When we want to draw something in 3D on a screen, what we’re really doing is trying to draw a flat picture of it as it would look on a film, or projected onto the retina in your eye. So we have an “eye” position, which is the point from which the scene is viewed, and we have the projection plane, which is the “film” of the camera.

When you take an image with a camera the image is projected reversed onto the film, because the projection plane is behind the lens (you can see this by looking at the path the light takes through the lens, in red). When rendering, it’s conceptually simpler to think of the projection plane as being in front of the eye. It’s also easier to see what we mean by a projection – we can think of the projection plane as being a window in front of the eye, through which we see the world. Each pixel wants to be drawn the colour of the light that passes through the corresponding part of the “window”, to reach the eye.
A basic property of a camera is the Field Of View (FOV). Cameras don’t capture the scene in a full 360 degrees, and the FOV is the angle which it can see, which is the angle between the red lines in the diagram. Continuing the window analogy, there are two ways to change the field of view: you can make the window bigger or smaller, or you can stand closer or further away from the window. Both of these will alter how much of the world you can see on the other side.

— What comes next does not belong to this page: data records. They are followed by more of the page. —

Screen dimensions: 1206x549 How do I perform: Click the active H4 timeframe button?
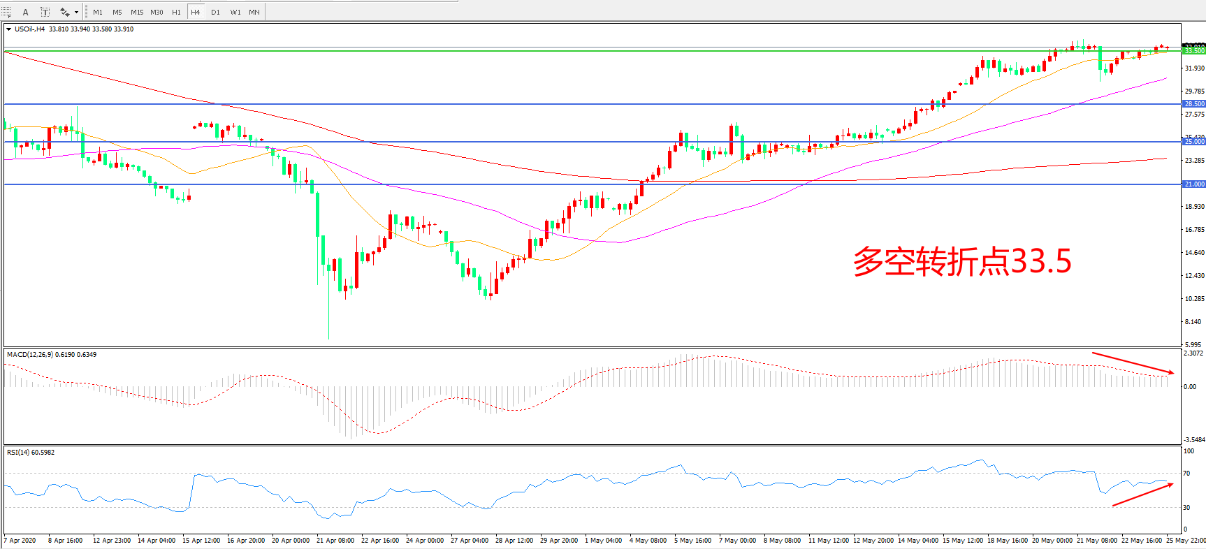pyautogui.click(x=196, y=12)
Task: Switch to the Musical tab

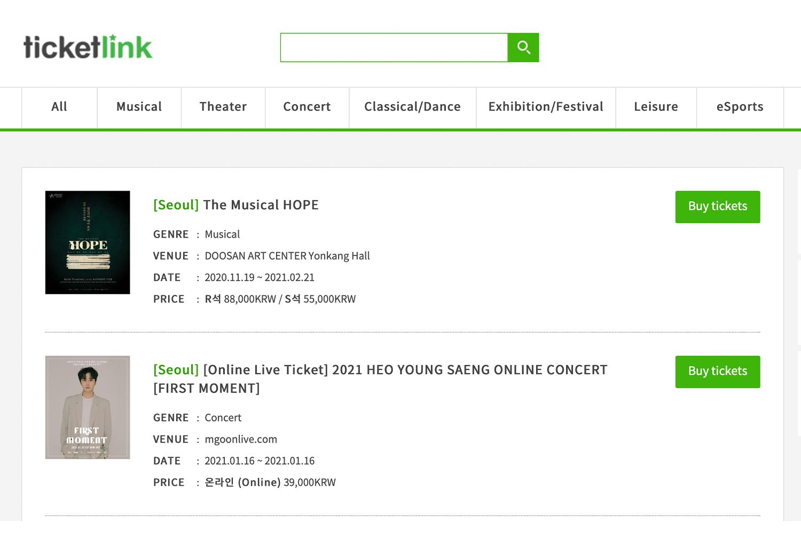Action: [139, 107]
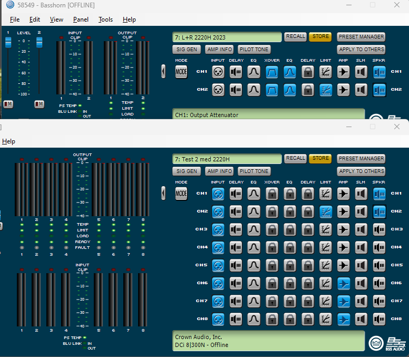Click MODE button in the Basshorn window

click(181, 72)
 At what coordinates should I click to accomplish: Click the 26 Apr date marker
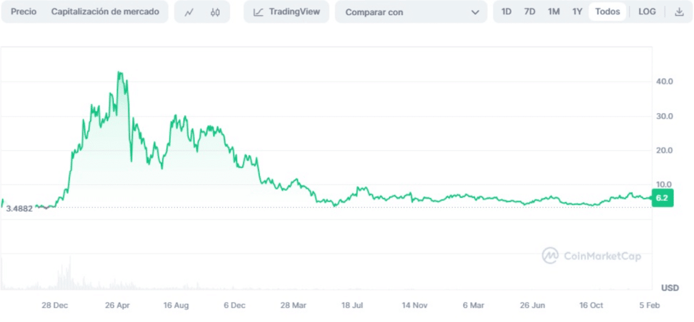117,305
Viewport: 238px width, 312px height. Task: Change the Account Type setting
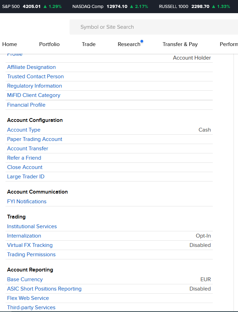coord(24,130)
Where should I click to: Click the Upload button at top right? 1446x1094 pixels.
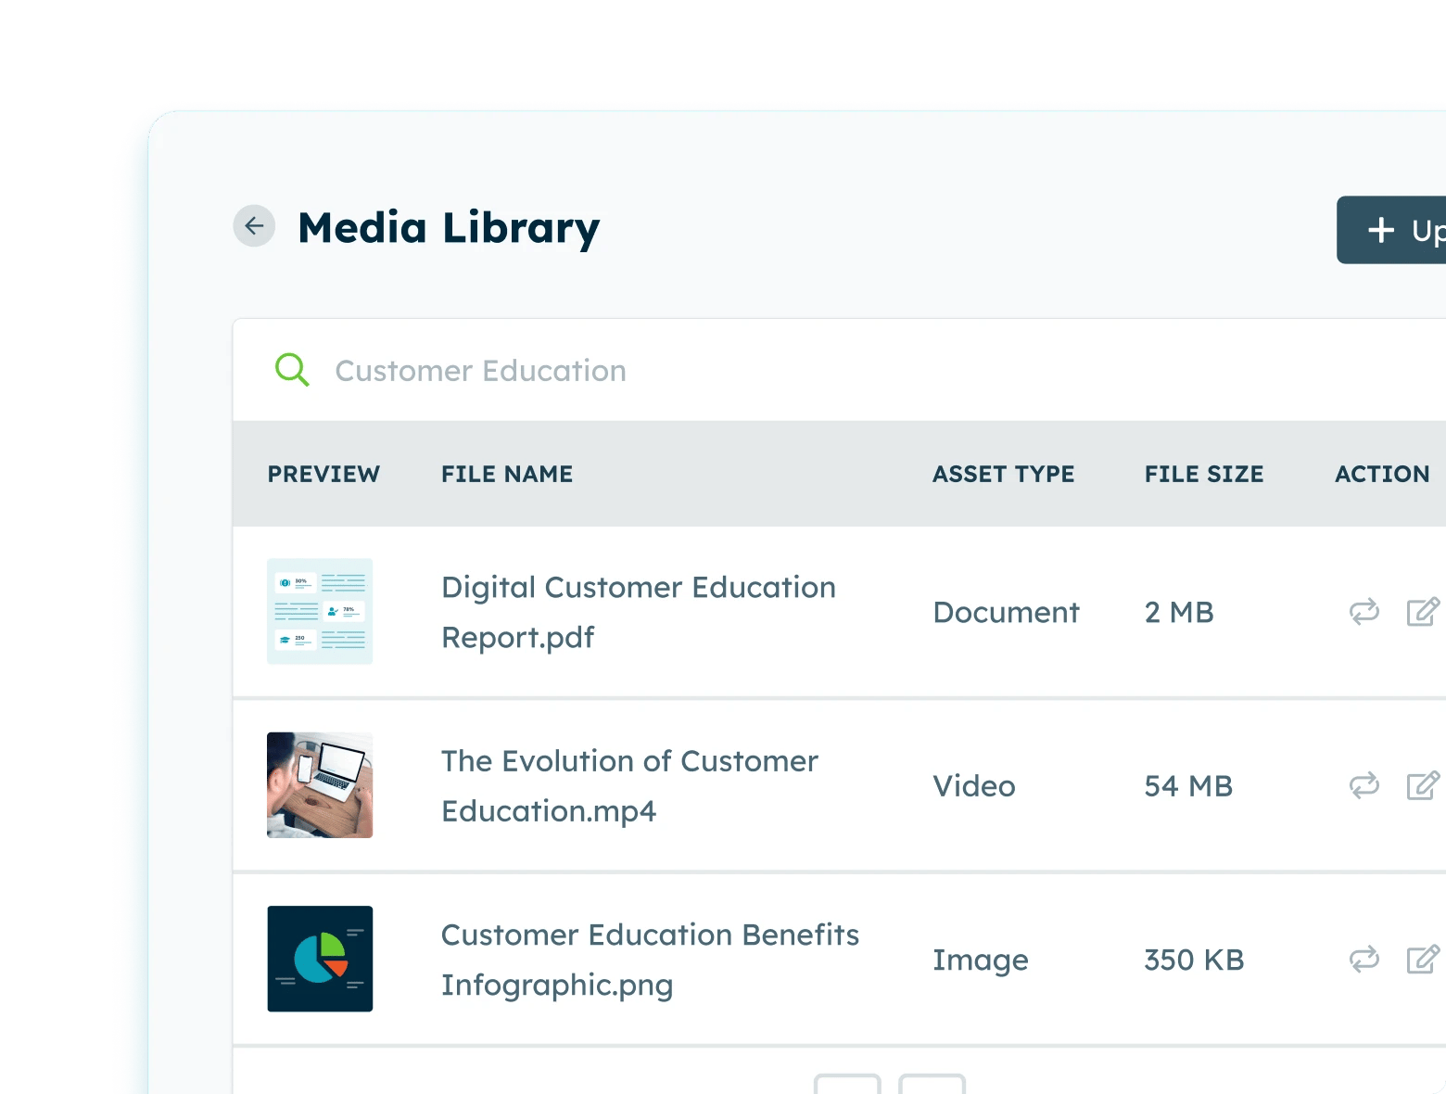pos(1400,229)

The most basic concept in 3D is perspective. It’s so simple that it’s been explained by Father Ted. Perspective just means that the further away things are, the smaller they look. Further to that, the size reduction is proportional to the distance. What this means is that something twice as far away will look half as big (specifically, half as big when you measure a length, the area will be a quarter of the size). So if you want to work out how big something will be on the screen, you divide the size by the distance from the eye position.

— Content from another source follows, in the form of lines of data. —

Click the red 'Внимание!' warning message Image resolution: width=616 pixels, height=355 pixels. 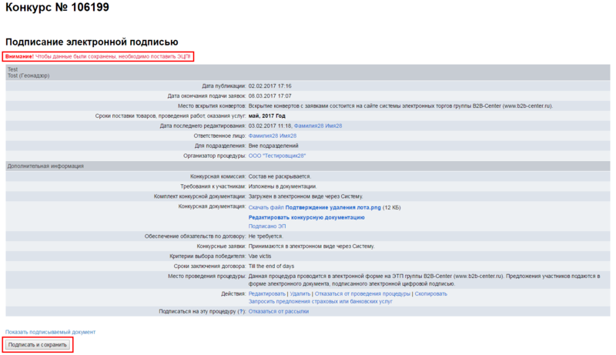click(98, 56)
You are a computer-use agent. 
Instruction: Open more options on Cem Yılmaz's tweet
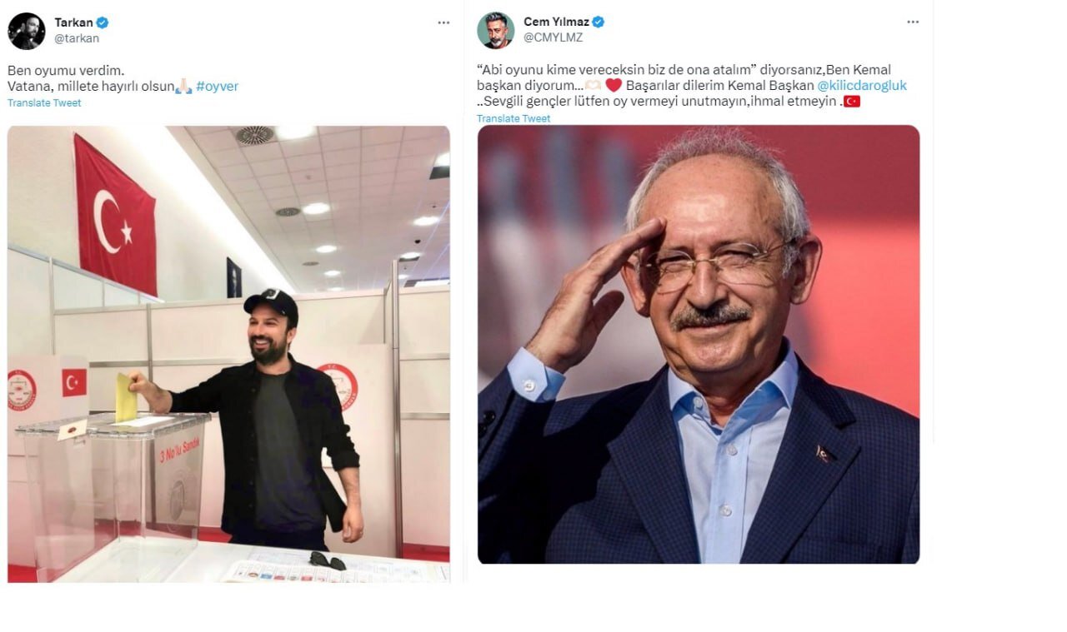(x=913, y=22)
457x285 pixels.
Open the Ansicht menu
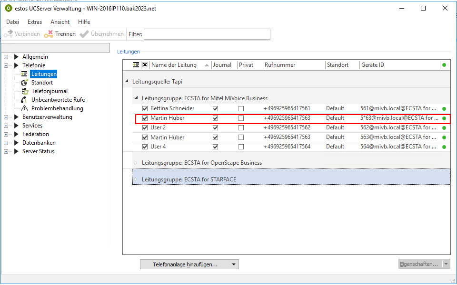click(x=60, y=22)

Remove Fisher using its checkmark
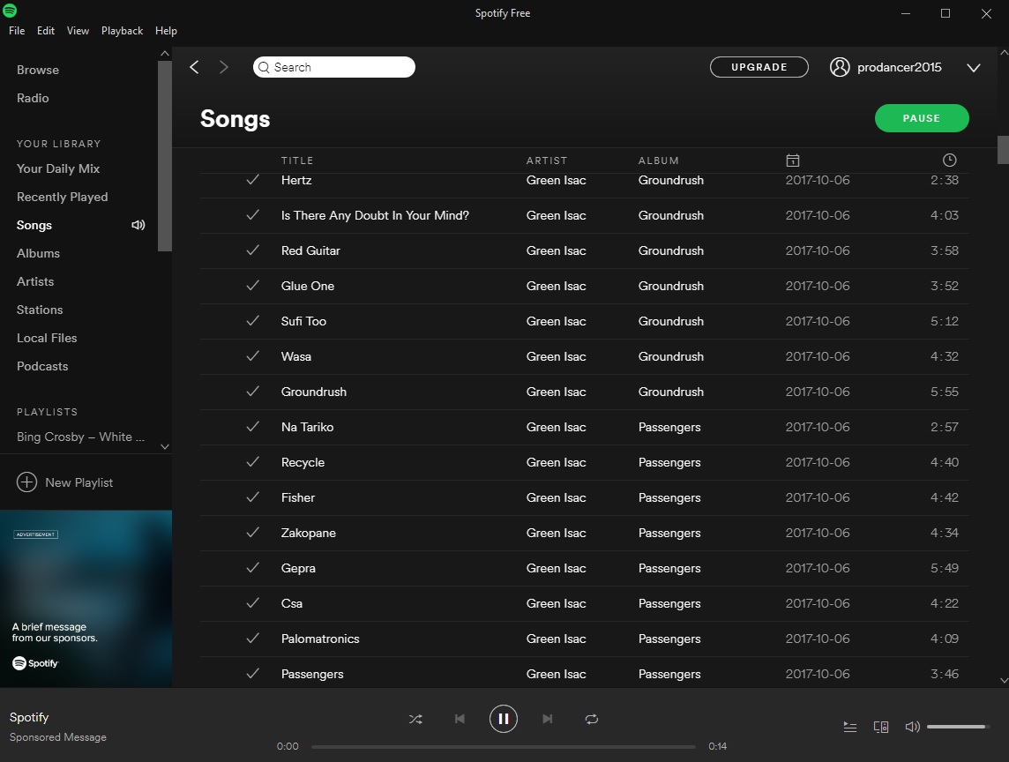click(x=253, y=497)
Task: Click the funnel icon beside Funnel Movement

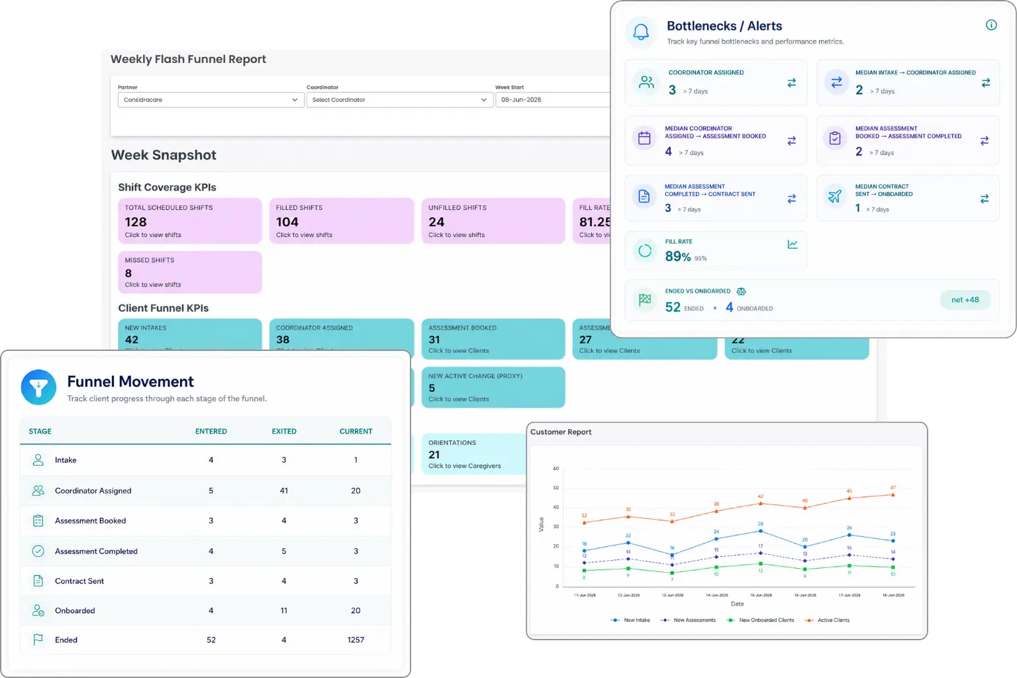Action: 38,387
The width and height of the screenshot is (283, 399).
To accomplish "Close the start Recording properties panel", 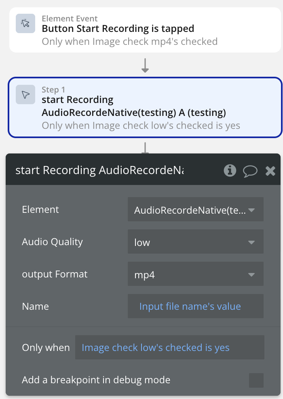I will (x=270, y=171).
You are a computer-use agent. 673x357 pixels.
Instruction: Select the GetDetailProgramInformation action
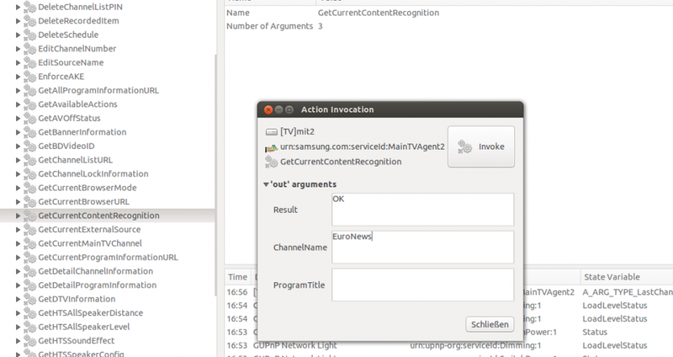coord(97,285)
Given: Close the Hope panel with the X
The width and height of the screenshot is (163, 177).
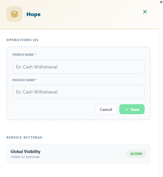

To start rendering in 3D we just need to know a few numbers that define the “camera view” that will be used to draw the scene. These are the size of the projection plane, and the distance it is from the eye (the projection plane is always some small distance in front of the eye to avoid nastiness later on with divide-by-zero and things).

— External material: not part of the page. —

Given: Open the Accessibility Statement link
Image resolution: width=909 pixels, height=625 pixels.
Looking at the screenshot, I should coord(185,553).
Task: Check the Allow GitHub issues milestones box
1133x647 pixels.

In the diagram, take one grid square to be 1 unit in size. It makes no difference what the units are, as long as you’re consistent. For simplicity let’s work in metres. So in this diagram we can see the two pieces of information we need. The distance from the camera to the projection plane (called the camera near distance) is 1 metre, and the size of the projection plane is around 1.5 metres (specific numbers don’t matter at this point). You can see the field of view that this arrangement gives in red. In this diagram we want to draw the blue triangle, so we need to know where the three corner vertices will projected to on the projection plane.
Positions in 3D space are given using three coordinates, x, y, and z. These specify the distance along the x axis, y axis and z axis respectively, where the three axes are perpendicular to each other. There are various different coordinate spaces used in rendering, where coordinate space means the orientation of these three axes. For example, world space is where things are in you ‘world’, i.e. the scene that you are rendering, so there is the origin (0, 0, 0) at some fixed point in the world and everything is positioned relative to that. In this case x and z specify the horizontal position and y specifies the height.
The coordinate space we’re interested in at the moment though is camera space. In camera space, X is the distance left or right in your window, y is the distance up or down, and z is the distance forwards and backwards, i.e. into or out of the window. The origin is at the eye position and the camera traditionally looks along the negative z axis, so in the diagram the z axis will point to the right. The diagram is 2D so only shows one of the other axes, so we’ll ignore the third one for now.
We can now do a bit of simple maths to work out where to draw one of the vertices, the one marked with a dot. The approximate position of the vertex is (1.0, -5.2), by counting the squares in each axis (yes, this is the other way around from your traditional axes on a graph, but that just reinforces the point about different coordinate spaces). So to project this on the screen we simply divide by Z to find the point that the green line intersects the line where Z=-1. This give X = 1.0/-5.2 = -0.192.
Now we need to convert this to screen space, which is as shown is this diagram:

This is where we use the size of the projection plane, and the distance it is from the eye, to find a scaling factor. We said that the projection plane was 1.5m is total, so is 0.75 metres from the centre to each side, and is at -1.0 metres from the eye along the z axis. So the scaling factor is -1.0/0.75 = -1.333.
Now we can combine these to find where on the screen the vertex should be drawn:
X = -0.192*-1.333 = 0.256
There is one final transform that needs to be done, to work out the actual pixel coordinates on the screen. To do this we simply map the -1.0 to 1.0 range of the screen space into the viewport, which is defined in pixels. So if you’re drawing to a widescreen TV the viewport would be 1280×768 pixels in size, so the actual x pixel coordinate of the example would be:
((1.0 + 0.256) * 0.5) * 1280 = 804
Then simply do the same again with the Y axis and you drawn a 3D point! Do this with the other two points as well, and then draw straight lines between them all, and you’ve got a 3D triangle!
This works as long as the camera is at the origin, looking straight down the z axis. Next time I’ll talk a bit about transforms and how this is generalised to any view.